- _Problem requirements_
From the first line to the last, return the material exactly.

- _Extracted information_
____________

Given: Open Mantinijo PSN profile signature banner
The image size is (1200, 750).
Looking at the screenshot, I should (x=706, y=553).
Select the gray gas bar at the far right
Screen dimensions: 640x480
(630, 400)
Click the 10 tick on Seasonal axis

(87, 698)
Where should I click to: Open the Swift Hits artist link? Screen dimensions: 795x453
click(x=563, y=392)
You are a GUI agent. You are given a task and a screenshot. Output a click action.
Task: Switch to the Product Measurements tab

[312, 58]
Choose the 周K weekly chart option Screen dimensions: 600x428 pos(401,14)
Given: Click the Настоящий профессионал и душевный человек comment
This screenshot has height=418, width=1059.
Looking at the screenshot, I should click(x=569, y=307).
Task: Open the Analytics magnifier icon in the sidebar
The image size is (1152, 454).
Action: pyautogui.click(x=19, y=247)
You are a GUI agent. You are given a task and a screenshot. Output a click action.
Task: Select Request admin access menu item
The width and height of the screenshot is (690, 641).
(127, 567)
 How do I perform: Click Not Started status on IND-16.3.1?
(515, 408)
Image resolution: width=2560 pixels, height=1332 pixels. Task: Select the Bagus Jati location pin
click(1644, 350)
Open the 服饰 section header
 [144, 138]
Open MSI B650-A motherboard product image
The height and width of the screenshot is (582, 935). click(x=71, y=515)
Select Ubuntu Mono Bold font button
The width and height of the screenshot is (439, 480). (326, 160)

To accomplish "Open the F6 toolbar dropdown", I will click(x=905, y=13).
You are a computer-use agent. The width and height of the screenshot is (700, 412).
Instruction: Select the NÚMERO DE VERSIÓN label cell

____________

- _Solution_
Given: Open Mantinijo PSN profile signature banner
The image size is (1200, 750).
Looking at the screenshot, I should (x=706, y=553).
Select the gray gas bar at the far right
Screen dimensions: 640x480
(630, 400)
Click the 10 tick on Seasonal axis

(87, 698)
Where should I click to: Open the Swift Hits artist link? Screen dimensions: 795x453
click(x=563, y=392)
You are a GUI agent. You are given a task and a screenshot. Output a click action.
Task: Switch to the Product Measurements tab

[312, 58]
Choose the 周K weekly chart option Screen dimensions: 600x428 pos(401,14)
Given: Click the Настоящий профессионал и душевный человек comment
This screenshot has height=418, width=1059.
Looking at the screenshot, I should click(x=569, y=307).
Task: Open the Analytics magnifier icon in the sidebar
The image size is (1152, 454).
Action: pyautogui.click(x=19, y=247)
You are a GUI agent. You are given a task and a screenshot. Output a click action.
Task: Select Request admin access menu item
The width and height of the screenshot is (690, 641).
(127, 567)
 How do I perform: Click Not Started status on IND-16.3.1?
(515, 408)
Image resolution: width=2560 pixels, height=1332 pixels. Task: Select the Bagus Jati location pin
click(1644, 350)
Open the 服饰 section header
 [144, 138]
Open MSI B650-A motherboard product image
The height and width of the screenshot is (582, 935). click(x=71, y=515)
Select Ubuntu Mono Bold font button
The width and height of the screenshot is (439, 480). (326, 160)

To accomplish "Open the F6 toolbar dropdown", I will click(x=905, y=13).
You are a computer-use agent. The width and height of the screenshot is (700, 412).
Instruction: Select the NÚMERO DE VERSIÓN label cell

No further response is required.